Monkhouse was a friend of Henry Laurens, an American merchant and rice planter from South Carolina, who became a political leader during the Revolutionary War. In a letter of August 1763 he writes to Monkhouse "I am glad you are so happy in your nieces. May your pleasures daily increase but I should be rather more pleas’d to hear that you had some sons and daughters of your own".

He was also a friend of James Oakes who lived in Bury St Edmunds. Oakes had inherited one of the largest yarn-making companies in the country. Later he was made Receiver General of the Land Tax for West Suffolk and was to become a banker. Oakes' diaries span 50 years of his business life and provide a vivid insight into Georgian England. He records many visits to see his friend Monkhouse. He frequently had breakfast or supper at his London home. In November 1783 he "... had to rush back to Fenchurch Street because Mr Newman's brother-in law and business partner, Monkhouse Davison, was ill." An entry in May 1793 records his friend's death.

== Dalston Hall ==
Monkhouse Davison, in 1761 bought Dalston Hall, in Dalston, Cumbria from Sir George Dalston, 4th Baronet and owned the property for 32 years until his death.

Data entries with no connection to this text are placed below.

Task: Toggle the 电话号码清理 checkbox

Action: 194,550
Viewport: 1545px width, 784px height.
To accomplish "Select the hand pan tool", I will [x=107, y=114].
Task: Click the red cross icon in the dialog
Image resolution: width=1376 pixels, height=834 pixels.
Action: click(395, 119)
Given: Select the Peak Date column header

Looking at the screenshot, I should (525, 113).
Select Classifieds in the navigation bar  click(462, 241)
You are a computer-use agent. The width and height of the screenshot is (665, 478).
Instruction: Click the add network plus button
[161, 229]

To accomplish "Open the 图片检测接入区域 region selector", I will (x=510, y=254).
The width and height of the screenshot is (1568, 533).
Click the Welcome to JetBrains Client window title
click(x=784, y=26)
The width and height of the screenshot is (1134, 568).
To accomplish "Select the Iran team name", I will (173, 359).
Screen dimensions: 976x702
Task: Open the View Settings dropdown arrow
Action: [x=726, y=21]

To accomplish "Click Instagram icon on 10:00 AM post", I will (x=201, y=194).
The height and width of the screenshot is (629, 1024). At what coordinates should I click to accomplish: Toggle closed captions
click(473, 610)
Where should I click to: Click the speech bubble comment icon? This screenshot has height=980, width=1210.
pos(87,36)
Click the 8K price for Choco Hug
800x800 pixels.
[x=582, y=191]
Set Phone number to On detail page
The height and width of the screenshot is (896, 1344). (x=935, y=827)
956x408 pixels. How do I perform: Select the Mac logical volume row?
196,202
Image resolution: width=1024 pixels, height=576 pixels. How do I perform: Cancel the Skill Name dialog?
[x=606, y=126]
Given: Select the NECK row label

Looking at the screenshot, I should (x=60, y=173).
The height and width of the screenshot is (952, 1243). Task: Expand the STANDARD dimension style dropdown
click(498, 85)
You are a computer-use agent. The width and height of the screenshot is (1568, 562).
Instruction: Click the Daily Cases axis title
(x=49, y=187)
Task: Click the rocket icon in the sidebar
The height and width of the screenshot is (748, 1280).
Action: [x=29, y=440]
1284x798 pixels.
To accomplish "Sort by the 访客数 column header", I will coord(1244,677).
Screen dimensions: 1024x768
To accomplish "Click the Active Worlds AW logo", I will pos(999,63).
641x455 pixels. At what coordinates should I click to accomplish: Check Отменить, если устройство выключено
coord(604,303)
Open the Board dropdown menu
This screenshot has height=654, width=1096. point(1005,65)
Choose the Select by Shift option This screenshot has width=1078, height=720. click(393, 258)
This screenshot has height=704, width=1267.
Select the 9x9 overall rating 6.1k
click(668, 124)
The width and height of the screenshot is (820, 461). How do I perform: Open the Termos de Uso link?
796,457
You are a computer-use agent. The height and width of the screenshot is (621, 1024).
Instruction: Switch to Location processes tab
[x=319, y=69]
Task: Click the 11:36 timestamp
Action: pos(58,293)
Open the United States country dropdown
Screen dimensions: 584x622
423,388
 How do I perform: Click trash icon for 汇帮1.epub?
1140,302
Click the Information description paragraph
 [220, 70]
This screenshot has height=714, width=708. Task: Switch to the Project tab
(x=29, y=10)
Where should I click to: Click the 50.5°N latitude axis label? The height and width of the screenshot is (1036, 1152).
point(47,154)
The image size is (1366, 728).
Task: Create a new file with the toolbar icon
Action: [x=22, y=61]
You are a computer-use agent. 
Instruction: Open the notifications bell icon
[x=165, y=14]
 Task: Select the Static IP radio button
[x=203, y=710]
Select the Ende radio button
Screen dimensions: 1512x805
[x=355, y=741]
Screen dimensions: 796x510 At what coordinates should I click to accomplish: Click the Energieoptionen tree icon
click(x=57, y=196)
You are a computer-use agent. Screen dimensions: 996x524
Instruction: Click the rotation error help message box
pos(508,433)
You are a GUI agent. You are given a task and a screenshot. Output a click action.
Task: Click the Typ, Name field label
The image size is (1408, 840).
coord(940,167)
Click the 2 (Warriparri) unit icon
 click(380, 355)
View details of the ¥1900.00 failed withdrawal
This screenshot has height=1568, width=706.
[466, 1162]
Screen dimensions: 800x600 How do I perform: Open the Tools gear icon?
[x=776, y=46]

== Rose Hall, St Thomas in the Vale, Jamaica ==
When Monkhouse was 76, in 1789, Davison Newman and Co. bought a 4/18 share in a property of 1,200 acres (approximately 2 sq miles) known as Rose Hall in the parish of St Thomas in the Vale located 20 miles north west of Kingston at what is now called Linstead. This Rose Hall is not to be confused with the better known Rose Hall, Montego Bay, Jamaica). The estate was the source of sugar and other produce for export to the UK and US. The old slave muster-book, dating from 1784 to 1819, shows that in 1784 the total slave labour force was: 82 men, 72 women, 39 boys, 27 girls, a total of 220. By 1819 the total was 256. By 1834, William Thwaytes (1749–1834) was sole owner of Davison Newman and Co. He left his shares to his wife Ann Thwaytes who paid for the erection of Herne Bay Clock Tower in 1836.

== Will and final resting place ==

Monkhouse died at his home in Fenchurch Street in May 1793. His will included a list of the following properties: his main London home in Fenchurch Street, in Essex: Porter's at Rippleside, Essex and Gale Street in Barking, in Cumbria: Coledale Hall, Carlisle, Dalston Hall, Dalston, Hill Top and the Gill near Kendal.

The only reference found to a possible marriage is a letter with "Happy marriage greetings" in February 1776 when Monkhouse was 63. In his will there were to be no direct heirs to his estates and no mention of a wife.

Abram and Monkhouse were buried together in All Hallows Staining but after the collapse of the crypt their monument was to be seen in the church of St Olave Hart Street, London until it suffered bomb damage in May 1941 in the Second World War.